Did you know that the ozone layer is essential to life?

Its molecules serve as a shield against the sun's rays. When the radiation enters the ozone layer, it moves over the ozone particles. It is responsible for repelling part of the radiation back into space, thus reducing radiation going to us.

What is a hole in the ozone layer?

It is a hole that allows high ultraviolet light to penetrate and is found on poles, in the Antarctic and the Arctic Ocean, especially during the spring of both hemispheres and leading to long summer seasons.

How can we preserve the ozone layer?

Please avoid using harmful gases in the ozone layer due to their content or production process. Other toxic gases are chlorofluorocarbons, halogenated hydrocarbons, methyl bromide, and nitrous oxide.

Reduce car use.

 The best transportation option is the city, bike, or walking. If you are using a car at your destination, try traveling with others to reduce car use so that you can clean up a bit and save. According to the EPA, cars, buses, trucks, and off-road sources such as construction vehicles and boats produce at least half of the hydrocarbons and nitrogen oxides in typical urban areas. Although this pollution comes from many industrial and fire processes nationwide, one's car is one significant pollution.

Most people associate the pollution of the air with the heavy smoke of large industries. Emissions from polluted air in each vehicle are usually minimal. The American population of cars and drivers is increasing. This, combined with traffic congestion in urban areas, leads to extreme air pollution. The removal of millions of vehicles from our nation's roads every day contributes significantly to our air pollution problems. Driving a private car is probably an average citizen's job that "pollutes" every day.

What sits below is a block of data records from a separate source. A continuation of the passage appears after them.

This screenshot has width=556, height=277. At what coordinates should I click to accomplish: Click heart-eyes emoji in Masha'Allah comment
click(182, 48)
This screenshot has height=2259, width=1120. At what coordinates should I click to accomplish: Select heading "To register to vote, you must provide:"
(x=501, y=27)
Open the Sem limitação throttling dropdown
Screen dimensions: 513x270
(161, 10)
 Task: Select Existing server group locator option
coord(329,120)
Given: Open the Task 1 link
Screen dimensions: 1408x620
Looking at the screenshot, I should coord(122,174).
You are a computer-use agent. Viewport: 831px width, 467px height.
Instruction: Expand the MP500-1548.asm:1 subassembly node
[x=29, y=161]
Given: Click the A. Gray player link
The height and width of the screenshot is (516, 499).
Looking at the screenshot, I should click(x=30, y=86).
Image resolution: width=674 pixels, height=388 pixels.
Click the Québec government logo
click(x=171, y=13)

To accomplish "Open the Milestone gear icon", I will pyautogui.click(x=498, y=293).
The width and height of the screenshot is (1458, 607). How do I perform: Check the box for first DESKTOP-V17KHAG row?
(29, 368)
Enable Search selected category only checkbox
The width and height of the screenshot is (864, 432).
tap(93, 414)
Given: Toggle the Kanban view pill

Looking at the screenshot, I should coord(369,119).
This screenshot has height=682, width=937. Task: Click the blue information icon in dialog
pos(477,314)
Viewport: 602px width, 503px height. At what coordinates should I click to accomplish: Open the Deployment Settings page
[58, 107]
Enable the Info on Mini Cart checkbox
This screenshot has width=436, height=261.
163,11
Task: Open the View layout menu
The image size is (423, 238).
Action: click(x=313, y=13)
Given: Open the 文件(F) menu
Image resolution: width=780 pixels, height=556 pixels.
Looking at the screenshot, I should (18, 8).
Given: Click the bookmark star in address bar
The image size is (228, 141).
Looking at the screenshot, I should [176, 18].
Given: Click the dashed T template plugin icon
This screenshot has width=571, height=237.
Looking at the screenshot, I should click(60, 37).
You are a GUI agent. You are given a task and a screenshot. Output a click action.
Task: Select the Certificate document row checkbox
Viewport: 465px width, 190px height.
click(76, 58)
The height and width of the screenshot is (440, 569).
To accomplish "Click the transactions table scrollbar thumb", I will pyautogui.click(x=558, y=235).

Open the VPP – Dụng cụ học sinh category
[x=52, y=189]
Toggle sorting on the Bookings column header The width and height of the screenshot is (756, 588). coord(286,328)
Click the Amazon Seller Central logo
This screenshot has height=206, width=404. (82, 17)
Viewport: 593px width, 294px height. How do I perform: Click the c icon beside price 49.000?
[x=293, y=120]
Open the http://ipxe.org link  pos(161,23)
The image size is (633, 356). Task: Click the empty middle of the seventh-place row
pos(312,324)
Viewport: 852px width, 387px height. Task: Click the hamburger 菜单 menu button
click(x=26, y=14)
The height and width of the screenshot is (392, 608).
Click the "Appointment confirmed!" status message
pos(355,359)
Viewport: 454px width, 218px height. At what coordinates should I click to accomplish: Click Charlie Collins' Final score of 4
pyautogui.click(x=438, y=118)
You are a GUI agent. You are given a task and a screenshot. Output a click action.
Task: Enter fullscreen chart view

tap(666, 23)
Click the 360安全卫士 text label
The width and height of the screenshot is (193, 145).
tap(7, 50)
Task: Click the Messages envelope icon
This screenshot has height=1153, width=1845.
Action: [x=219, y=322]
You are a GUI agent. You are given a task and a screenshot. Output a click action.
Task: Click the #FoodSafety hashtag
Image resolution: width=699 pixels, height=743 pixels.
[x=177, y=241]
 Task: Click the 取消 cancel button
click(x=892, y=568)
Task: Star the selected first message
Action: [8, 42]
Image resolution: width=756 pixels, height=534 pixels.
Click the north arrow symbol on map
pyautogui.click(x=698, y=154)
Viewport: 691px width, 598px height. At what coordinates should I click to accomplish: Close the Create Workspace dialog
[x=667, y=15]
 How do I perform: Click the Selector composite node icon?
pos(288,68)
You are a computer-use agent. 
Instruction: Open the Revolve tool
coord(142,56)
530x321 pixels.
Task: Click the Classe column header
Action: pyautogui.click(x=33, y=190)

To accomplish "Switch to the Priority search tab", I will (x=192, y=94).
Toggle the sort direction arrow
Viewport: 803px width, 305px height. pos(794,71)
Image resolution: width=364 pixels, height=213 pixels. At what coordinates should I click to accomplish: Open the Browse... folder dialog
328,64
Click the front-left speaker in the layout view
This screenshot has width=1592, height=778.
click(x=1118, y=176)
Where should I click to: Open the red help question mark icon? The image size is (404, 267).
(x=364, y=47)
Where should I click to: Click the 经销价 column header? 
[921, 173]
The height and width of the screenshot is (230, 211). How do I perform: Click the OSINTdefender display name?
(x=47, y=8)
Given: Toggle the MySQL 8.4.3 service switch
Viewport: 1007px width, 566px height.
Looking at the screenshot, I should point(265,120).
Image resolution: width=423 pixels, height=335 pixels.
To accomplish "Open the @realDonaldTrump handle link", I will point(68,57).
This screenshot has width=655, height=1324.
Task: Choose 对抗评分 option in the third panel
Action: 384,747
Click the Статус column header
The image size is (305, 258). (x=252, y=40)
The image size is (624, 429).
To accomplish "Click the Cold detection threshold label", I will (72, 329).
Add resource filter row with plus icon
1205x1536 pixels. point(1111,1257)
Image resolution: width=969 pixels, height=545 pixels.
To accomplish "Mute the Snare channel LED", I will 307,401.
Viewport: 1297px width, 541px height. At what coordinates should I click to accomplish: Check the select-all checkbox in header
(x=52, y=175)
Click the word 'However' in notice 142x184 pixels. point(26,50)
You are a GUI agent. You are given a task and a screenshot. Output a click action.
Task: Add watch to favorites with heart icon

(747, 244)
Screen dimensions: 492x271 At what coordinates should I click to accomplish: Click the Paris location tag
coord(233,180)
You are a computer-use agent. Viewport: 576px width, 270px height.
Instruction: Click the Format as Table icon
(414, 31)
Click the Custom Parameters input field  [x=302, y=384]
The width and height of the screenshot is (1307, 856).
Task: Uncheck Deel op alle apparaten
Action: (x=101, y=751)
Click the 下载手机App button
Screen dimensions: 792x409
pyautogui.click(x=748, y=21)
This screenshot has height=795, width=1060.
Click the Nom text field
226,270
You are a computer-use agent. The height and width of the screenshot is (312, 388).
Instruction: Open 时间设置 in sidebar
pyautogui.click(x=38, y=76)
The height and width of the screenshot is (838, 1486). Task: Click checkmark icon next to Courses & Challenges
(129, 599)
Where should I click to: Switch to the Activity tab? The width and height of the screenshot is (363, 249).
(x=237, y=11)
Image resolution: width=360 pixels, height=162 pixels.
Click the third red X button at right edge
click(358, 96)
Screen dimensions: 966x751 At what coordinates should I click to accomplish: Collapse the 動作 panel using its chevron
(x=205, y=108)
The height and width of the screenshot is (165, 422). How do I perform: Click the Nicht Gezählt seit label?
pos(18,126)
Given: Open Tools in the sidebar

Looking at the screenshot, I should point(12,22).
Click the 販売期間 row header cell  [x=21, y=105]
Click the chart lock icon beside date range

Do not use products that are harmful to the environment or us.

Many cleaning products contain non-toxic chemicals and toxic substances, but you can eliminate these harmful substances with non-toxic products such as vinegar or bicarbonate.

Control  on air conditioner uses. The modern air-conditioning system does not look like the industrial annex, which was established in 1902 to cool large heights, glass, and metal during construction. It did not take long for the humble air conditioner to transform into a unit suitable for modern homes. It seems to be the ideal solution for air-filled buildings that fill buildings around the world. What the developers did not know at the time was that refrigerators A / C units used to transfer heat outside would have a negative impact on the earth's ozone layer.

Ozone Laying Reduction Solutions

The Montreal Protocol was proposed in 1987 to unite the world to halt the production and importation of ozone-depleting substances. The Montreal Protocol sets out the use and production of various ozone-depleting substances (ODS) in an intelligent, time-varying way for developed and developing countries.

Everyone should also take steps to prevent the depletion of the ozone layer. One should avoid using pesticides and use natural remedies instead of using chemicals. Cars emit large amounts of greenhouse gases that lead to global warming and depletion of ozone. Therefore, vehicle use should be reduced as much as possible. Most cleaning products contain chemicals that affect the ozone layer. We should replace it with friendly products. Keep air conditioners because they're inefficient and cause the CFC to escape into the air.]